German surgeon specialized in skin transplantation and plastic surgery

Johann Friedrich Dieffenbach (1 February 1792 – 11 November 1847) was a German surgeon. He was born in Königsberg and died in Berlin.

Dieffenbach specialized in skin transplantation and plastic surgery. His work in rhinoplastic and maxillofacial surgery established many modern techniques of reconstructive surgery. His endeavours comprehended subcutaneous operations such as tenotomy, the surgical division of a tendon. Before the discovery of blood typing and blood matching, Dr. Dieffenbach researched blood transfusion, about which he published Die Transfusion des Blutes und die Infusion der Arzneien in die Blutgefässe (1828). In 1839, Dieffenbach performed the first successful myotomy for the treatment of strabismus on a seven-year-old boy with esotropia.

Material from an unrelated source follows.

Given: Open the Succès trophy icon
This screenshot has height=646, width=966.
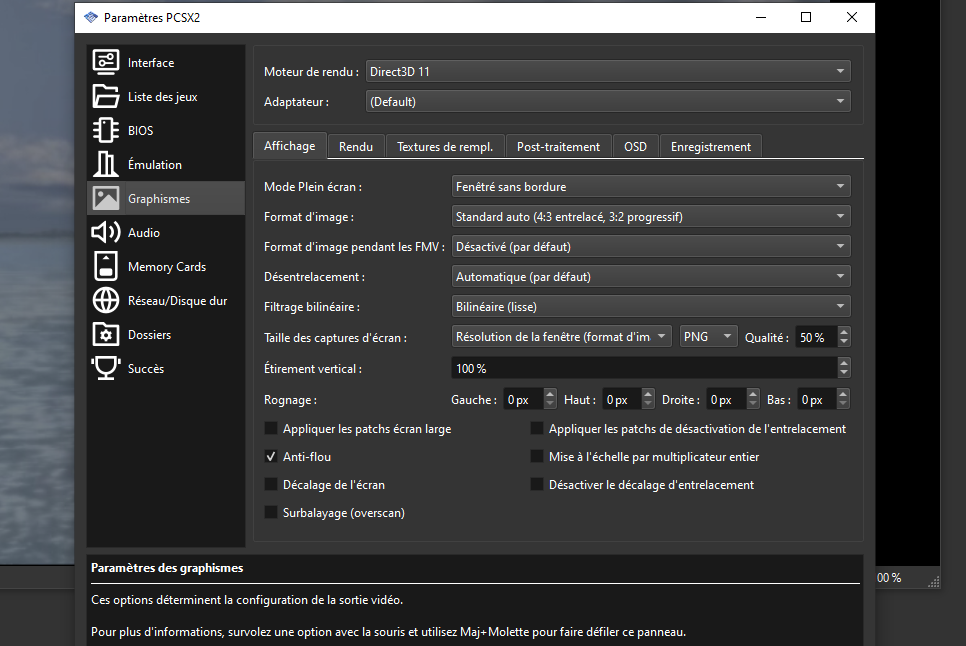Looking at the screenshot, I should tap(105, 369).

Originally, the student J.F. Dieffenbach studied theology at the universities at Rostock and Greifswald. From 1813 to 1815, he volunteered as a soldier in the Befreiungskriege (Napoleonic Wars) as a Jäger. From 1816 to 1820 he studied medicine at the University of Königsberg, then relocated to Bonn as an assistant to Philipp Franz von Walther. Following visits to Paris and Montpellier, he received his doctorate at the University of Würzburg in 1822. Afterwards, he settled in Berlin, where he focused his attention on plastic and reconstructive surgery. In 1824, he married Johanna Motherby. In 1832, he became an associate professor at the university of Berlin, and in 1840 became director of the Clinical Institute for Surgery at Charité Hospital. After his death in 1847, Bernhard von Langenbeck (1810–1887) replaced Dieffenbach as director of surgery.

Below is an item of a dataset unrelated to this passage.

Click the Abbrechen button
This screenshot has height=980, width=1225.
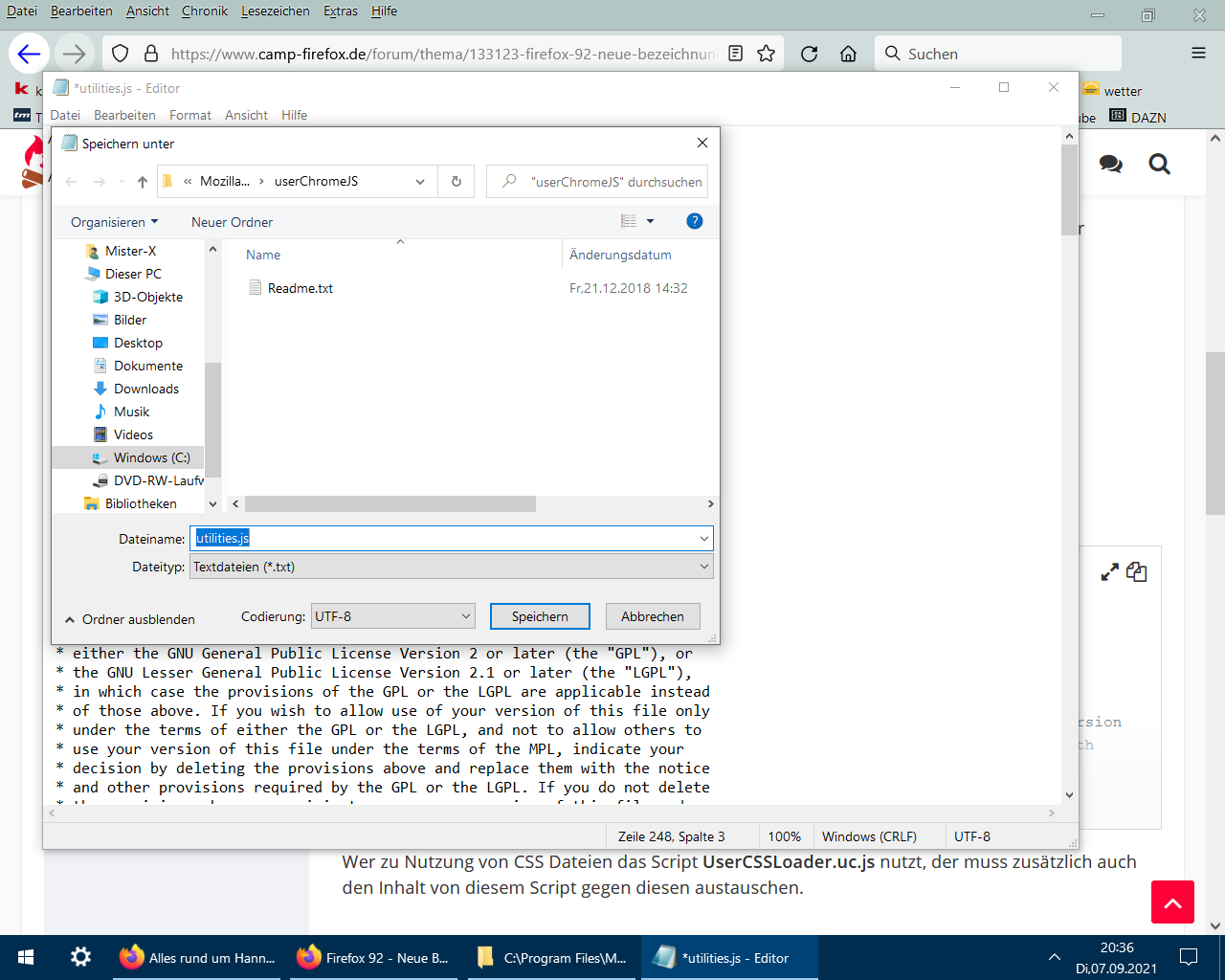(x=652, y=616)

Dieffenbach has been called "father of plastic surgery".

==Dieffenbach Medal (Dieffenbach-Medaille)==
Awarded by the Deutsche Gesellschaft für Plastische, Rekonstruktive und Ästhetische Chirurgie e. V. (Association of German Plastic Surgeons), the Dieffenbach Medal was created by artist Fritz Becker. It was awarded for the first time in 1989 during the 20th annual meeting.